The answer must consist of every line below that contains the word "computer".

───── DATA EXCERPTS

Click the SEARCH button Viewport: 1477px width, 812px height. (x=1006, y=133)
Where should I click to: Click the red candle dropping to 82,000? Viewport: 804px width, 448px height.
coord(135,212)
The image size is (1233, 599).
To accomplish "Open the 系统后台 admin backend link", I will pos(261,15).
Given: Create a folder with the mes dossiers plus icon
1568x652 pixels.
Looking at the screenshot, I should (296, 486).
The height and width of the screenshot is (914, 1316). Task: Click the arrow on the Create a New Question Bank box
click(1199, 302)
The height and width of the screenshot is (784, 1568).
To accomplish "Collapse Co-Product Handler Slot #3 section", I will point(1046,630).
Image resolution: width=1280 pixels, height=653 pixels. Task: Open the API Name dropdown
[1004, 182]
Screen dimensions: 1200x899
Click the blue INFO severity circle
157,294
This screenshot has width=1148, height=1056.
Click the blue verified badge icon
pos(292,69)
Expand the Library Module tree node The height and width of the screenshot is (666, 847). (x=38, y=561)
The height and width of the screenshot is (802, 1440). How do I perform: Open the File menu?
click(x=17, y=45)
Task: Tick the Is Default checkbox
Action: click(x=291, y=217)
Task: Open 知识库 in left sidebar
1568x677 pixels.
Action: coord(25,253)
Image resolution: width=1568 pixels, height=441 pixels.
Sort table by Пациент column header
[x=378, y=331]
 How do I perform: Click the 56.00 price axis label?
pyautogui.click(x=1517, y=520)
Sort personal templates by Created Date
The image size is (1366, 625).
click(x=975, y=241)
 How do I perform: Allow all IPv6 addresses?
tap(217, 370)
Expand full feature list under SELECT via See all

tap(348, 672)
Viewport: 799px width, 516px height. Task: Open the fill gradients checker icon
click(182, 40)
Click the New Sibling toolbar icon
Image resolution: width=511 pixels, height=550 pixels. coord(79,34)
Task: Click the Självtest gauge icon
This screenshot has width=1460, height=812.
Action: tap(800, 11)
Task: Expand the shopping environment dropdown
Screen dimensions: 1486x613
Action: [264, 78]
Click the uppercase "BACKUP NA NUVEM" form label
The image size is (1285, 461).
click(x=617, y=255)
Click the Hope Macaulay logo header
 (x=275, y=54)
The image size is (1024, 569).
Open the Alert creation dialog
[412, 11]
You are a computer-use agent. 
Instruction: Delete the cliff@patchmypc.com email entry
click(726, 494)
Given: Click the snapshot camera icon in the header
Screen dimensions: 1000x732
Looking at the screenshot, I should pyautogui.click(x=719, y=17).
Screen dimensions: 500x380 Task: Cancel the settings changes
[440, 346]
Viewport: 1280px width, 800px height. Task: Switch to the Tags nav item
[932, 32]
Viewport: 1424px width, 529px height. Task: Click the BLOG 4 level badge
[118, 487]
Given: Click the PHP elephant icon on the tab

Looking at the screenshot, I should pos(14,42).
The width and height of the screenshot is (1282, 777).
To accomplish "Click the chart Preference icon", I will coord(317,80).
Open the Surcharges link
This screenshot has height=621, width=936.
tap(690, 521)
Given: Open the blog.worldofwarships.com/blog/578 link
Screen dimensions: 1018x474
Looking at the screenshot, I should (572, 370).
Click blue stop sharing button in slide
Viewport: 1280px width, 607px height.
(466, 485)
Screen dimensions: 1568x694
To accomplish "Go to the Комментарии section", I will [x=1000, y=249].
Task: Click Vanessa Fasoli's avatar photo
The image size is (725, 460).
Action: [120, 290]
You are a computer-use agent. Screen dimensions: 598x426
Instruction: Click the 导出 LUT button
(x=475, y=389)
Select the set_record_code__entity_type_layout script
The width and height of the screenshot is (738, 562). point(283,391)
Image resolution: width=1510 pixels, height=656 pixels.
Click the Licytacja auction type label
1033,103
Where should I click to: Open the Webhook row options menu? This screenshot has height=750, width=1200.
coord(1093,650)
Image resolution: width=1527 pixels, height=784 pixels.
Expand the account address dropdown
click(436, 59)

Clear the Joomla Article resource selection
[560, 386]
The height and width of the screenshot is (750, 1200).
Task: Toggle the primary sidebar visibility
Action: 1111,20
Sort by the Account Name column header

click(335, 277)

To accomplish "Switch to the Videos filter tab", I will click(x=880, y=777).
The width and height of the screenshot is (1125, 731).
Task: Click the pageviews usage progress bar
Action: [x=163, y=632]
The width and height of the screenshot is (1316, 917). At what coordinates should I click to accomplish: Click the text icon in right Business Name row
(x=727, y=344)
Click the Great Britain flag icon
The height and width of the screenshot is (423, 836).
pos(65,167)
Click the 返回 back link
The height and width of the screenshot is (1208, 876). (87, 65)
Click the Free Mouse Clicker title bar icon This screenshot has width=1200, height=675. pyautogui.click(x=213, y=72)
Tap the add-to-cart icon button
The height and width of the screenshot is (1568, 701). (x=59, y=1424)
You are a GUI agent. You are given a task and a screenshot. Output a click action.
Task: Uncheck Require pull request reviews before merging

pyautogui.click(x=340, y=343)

──────────

* [RESPONSE BOX]
You are a computer-use agent. 
You are a computer-use agent. Screen dimensions: 598x426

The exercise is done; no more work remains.